Exercices à réaliser -
- a) D'après le texte sur la collapsologie, quelles causes mèneraient à l'effondrement des sociétés ? Répondez en une à trois phrases.
- b) Prolongez le texte sur la collapsologie à partir de sa dernière phrase.

Texte cité -
______

On dirait un scénario à la Mad Max. Les collapsologues en ont repris les codes, en particulier celui de l’effondrement des sociétés par un collapsus global. Les causes? Le réchauffement, l’effondrement de la biodiversité, l’agriculture intensive, l’épuisement des ressources, entre autres.
Sous la plume de Michel Audétat, un article du Matin Dimanche du 17 février fait le point sur cette nouvelle théorie apocalyptique. L’effondrement est ainsi défini: «Processus à l’issue duquel les besoins de base (eau, alimentation, logement, habillement, énergie, etc) ne sont plus fournis, à un coût raisonnable, à une majorité de la population par des services encadrés par la loi.»

______

Exemples de localisation à l'écran
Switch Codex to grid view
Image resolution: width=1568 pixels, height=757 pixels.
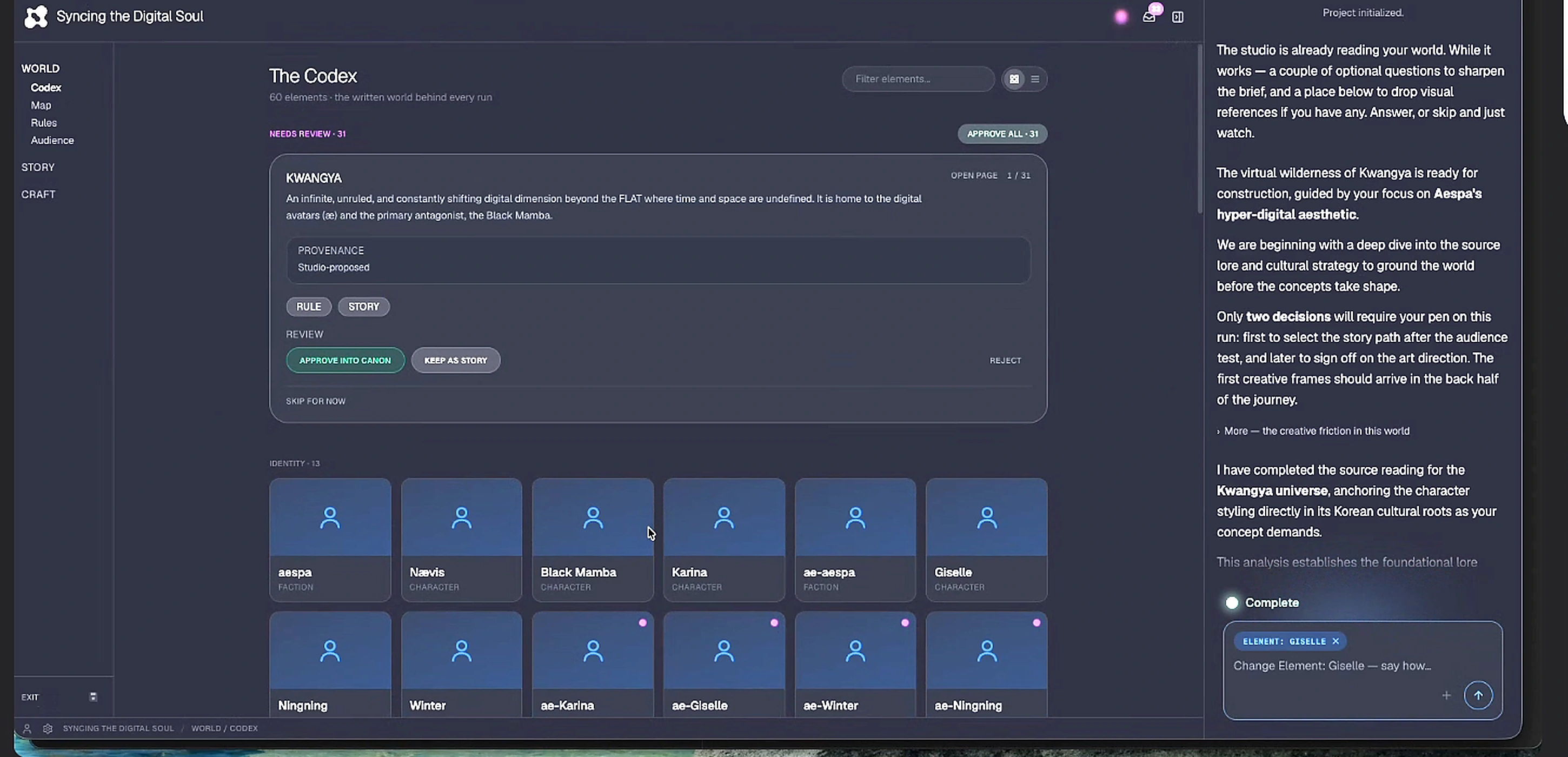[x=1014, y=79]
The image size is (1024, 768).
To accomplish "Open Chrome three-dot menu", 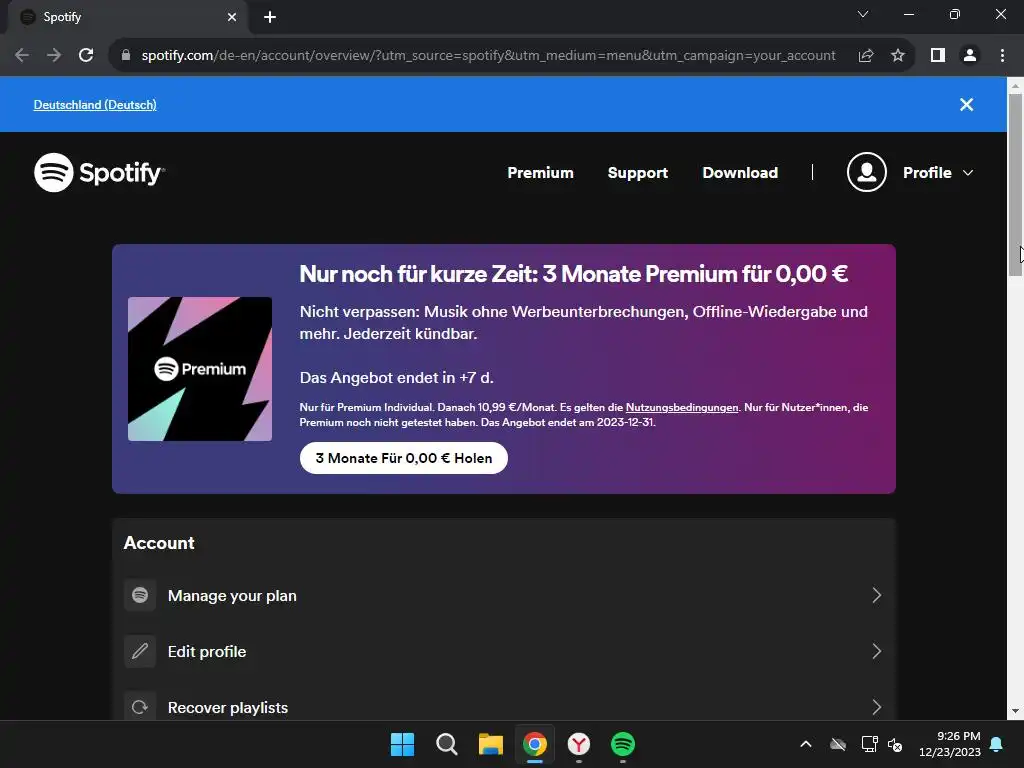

______

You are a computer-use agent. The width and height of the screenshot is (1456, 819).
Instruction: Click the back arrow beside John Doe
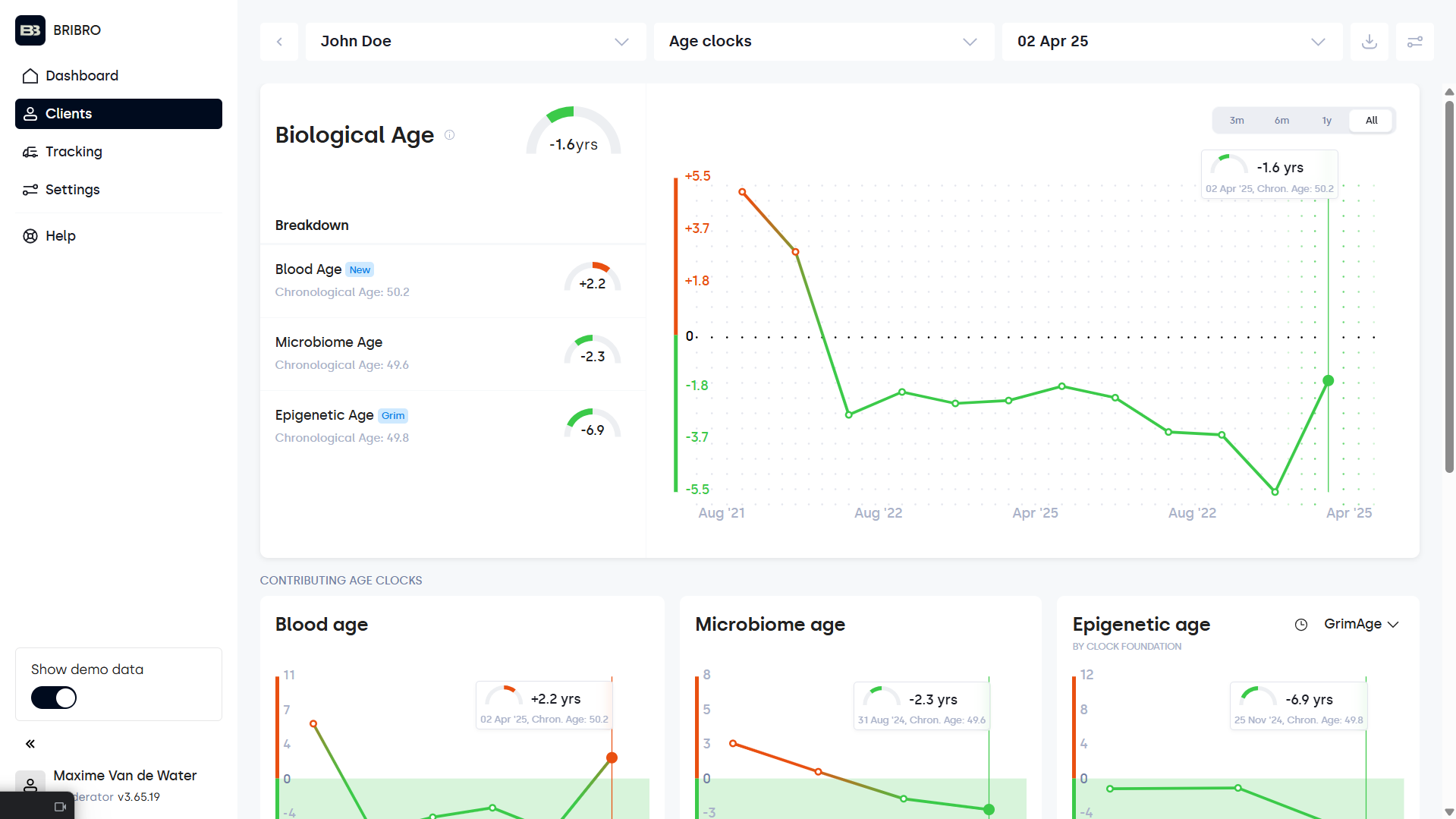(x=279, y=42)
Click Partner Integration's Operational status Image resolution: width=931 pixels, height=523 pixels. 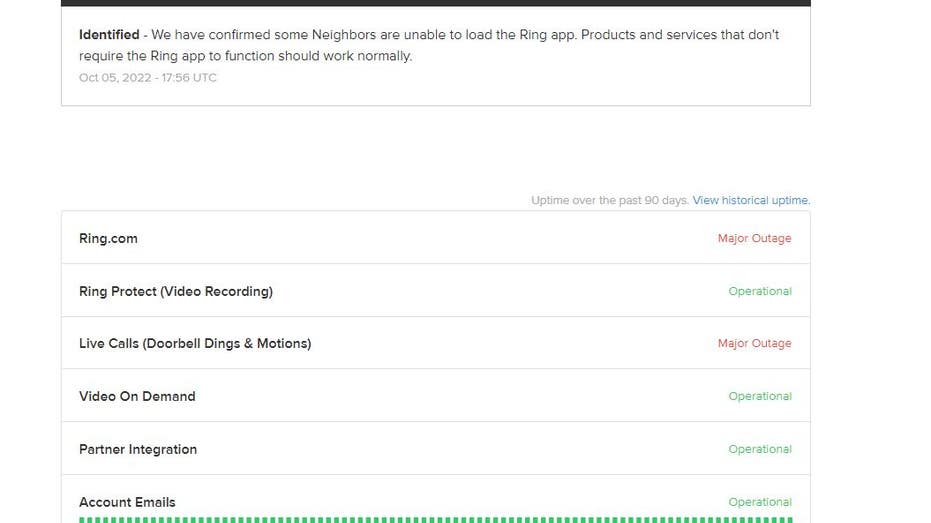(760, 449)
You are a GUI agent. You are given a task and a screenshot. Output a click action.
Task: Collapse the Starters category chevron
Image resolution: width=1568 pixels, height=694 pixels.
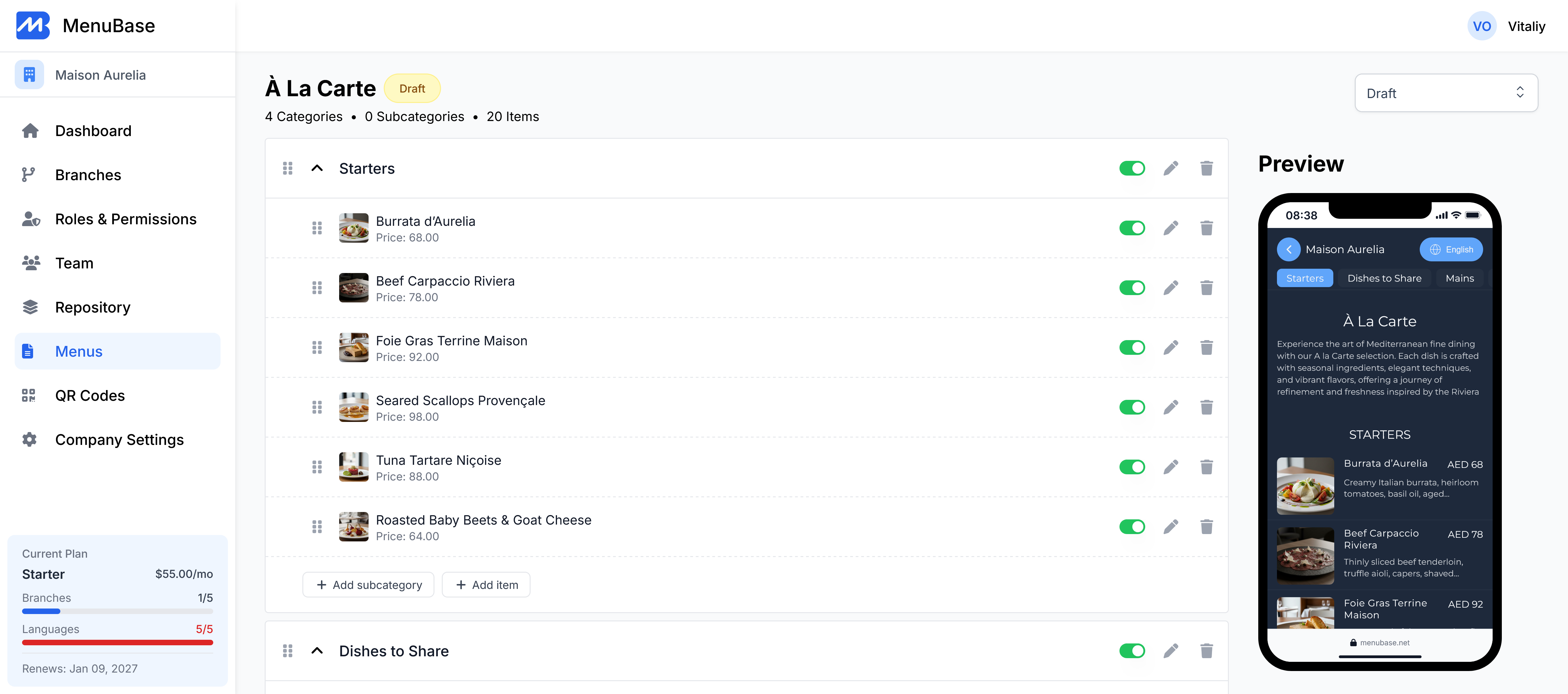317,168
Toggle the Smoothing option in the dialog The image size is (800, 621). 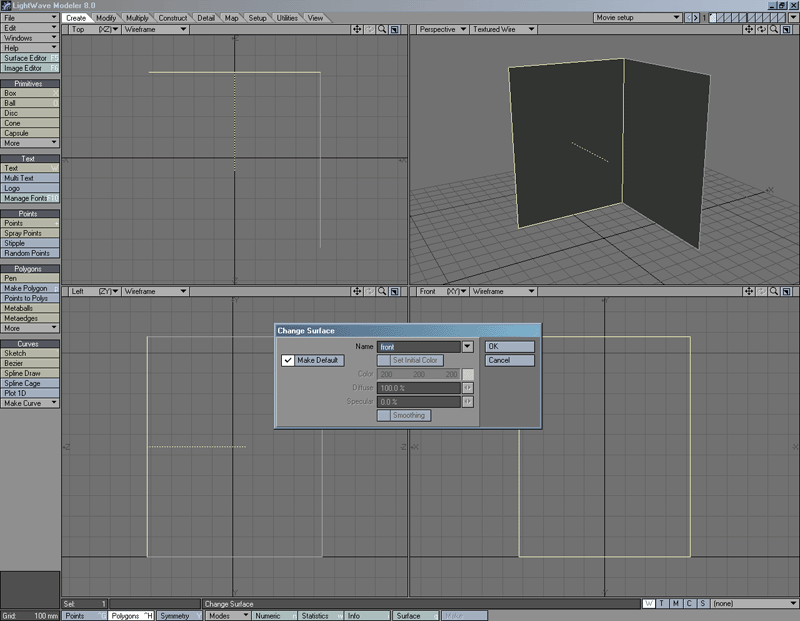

______

Réponses par exercice -
- a) Le texte attribue l'effondrement des sociétés au réchauffement, à l'effondrement de la biodiversité, à l'agriculture intensive et à l'épuisement des ressources, entre autres causes.

- b)
On suppose par là un monde où les services de l’État ne fonctionneront plus correctement faute d’argent pour payer les fonctionnaires et autres dépenses sociales ou régaliennes. L’activité économique et la sécurité publique se concentreront sur quelques mégapoles, mais des territoires entiers, même des banlieues, pourraient être laissés à eux-mêmes.
Des milices locales, au service du mieux payant, protégeront ceux qui ont les moyens ainsi que les populations qui se soumettront à eux. Les États-nations se morcelleront faute de moyens pour appliquer une politique d’ensemble et pour maintenir leur cohésion faute d’argent et sous la pression de revendications locales grandissantes.
De même que la fin lente et progressive de l’empire romain a laissé place à une Italie divisée et morcelée, l’Europe entière pourrait à terme suivre le même chemin en cas d’effondrement de l’Union Européenne, sans que les États-Nations affaiblis ne soient en mesure de reprendre le relais.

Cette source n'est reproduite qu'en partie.